In the current issue of British Rowing’s Rowing & Regatta, No. 40, rowing historian and writer Chris Dodd has an article with a photograph showing members of Stavanger Roklub getting ready to participate in the town’s parade on Norway’s National Day on 17 of May.
This made me think of a funny story about Norway, from a Swedish point of view; and it has a very loose tie to rowing.
At the Peace Conference in 1814, Denmark, being an ally to France, lost the territory of Norway to Sweden. The Norwegians protested and nominated Kristian Fredrik to be King of Norway on 17 of May the same year. This led to a war declaration from the Swedish King and the Swedish army immediately attacked Norway. After a couple of weeks fighting, Norway surrendered, and was from thereon in a political union with its eastern neighbour, and technically run by the Swedish king.
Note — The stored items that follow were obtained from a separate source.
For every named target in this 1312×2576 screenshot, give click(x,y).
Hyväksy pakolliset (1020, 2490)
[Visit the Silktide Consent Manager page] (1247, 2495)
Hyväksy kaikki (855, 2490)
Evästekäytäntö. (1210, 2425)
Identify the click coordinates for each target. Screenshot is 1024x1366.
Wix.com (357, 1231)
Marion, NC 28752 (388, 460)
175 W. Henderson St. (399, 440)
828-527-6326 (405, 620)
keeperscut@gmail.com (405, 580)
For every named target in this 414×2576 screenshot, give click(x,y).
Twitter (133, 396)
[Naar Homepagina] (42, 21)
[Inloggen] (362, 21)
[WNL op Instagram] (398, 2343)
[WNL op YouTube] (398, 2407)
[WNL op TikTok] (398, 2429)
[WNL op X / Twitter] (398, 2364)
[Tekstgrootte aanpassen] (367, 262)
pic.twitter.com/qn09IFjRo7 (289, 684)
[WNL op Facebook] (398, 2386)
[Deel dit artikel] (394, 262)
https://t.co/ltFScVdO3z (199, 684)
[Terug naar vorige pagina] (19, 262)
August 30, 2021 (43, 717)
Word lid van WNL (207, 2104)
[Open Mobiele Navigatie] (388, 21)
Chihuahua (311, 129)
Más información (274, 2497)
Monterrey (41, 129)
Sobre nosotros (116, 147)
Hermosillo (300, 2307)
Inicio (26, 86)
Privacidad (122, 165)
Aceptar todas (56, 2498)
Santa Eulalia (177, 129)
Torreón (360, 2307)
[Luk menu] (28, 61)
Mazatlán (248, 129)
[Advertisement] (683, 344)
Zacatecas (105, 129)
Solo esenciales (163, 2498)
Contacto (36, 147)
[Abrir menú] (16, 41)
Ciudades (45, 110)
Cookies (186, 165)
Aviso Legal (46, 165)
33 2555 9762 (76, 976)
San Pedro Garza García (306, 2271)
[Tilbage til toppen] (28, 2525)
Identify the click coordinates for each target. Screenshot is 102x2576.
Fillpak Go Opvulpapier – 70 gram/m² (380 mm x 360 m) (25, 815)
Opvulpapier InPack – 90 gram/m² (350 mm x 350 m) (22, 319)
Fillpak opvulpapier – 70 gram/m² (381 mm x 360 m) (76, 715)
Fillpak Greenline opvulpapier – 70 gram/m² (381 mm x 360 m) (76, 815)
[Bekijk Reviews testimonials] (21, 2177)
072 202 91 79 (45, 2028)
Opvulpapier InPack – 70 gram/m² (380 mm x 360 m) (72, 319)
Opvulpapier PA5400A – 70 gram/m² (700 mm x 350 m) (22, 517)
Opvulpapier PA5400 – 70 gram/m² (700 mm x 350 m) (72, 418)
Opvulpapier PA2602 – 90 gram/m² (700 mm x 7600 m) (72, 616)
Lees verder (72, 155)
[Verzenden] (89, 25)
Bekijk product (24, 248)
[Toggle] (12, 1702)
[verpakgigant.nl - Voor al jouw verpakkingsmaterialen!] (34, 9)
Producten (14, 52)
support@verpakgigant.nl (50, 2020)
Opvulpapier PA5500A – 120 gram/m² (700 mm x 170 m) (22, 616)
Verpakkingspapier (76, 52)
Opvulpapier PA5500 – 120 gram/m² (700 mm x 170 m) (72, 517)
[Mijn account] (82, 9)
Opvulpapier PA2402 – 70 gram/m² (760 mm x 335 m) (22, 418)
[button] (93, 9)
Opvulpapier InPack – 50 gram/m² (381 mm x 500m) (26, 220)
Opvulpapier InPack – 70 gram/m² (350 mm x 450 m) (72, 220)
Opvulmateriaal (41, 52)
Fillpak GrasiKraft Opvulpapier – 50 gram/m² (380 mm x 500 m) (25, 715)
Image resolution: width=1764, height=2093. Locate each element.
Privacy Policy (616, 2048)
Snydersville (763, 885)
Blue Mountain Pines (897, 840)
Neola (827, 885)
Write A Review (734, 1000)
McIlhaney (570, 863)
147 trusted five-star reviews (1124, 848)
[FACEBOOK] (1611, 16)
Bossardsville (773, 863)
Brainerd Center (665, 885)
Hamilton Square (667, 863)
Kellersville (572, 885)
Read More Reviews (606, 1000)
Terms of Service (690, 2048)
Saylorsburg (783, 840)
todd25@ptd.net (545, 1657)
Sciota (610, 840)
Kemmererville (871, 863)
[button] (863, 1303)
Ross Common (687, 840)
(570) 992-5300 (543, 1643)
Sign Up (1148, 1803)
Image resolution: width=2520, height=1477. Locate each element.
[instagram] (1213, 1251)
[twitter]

Then in 1897, King Chulalongkorn of Siam visited King Oscar II of Sweden. The King of Siam was rowed up on the Royal Barge to meet King Oscar. Among the many gifts that King Chulalongkorn brought to the Swedish king was a big, white elephant.
To get some advice how to reciprocate this gift, King Oscar called in his friend Count Sven Lagerberg, who was a general and the supreme commander of the Swedish Army. Count Lagerberg, who was a witty man, was commonly known as “Sven – Hell, No”. He got the nick-name after his younger brother, also an army officer, happened to call him by his first name, not by his military rank, in front of the troops. General Lagerberg then barked at his brother, “Sven – Hell, No!” [“Sven – i helvete!”]
When King Oscar asked Lagerberg what he would suggest that the king could give to the King of Siam, adding, “What do I have that is big, and totally useless?” General Lagerberg replied, “Your Majesty, how about giving him Norway?”
Poor Norway! The country peacefully separated from Sweden in June 1905.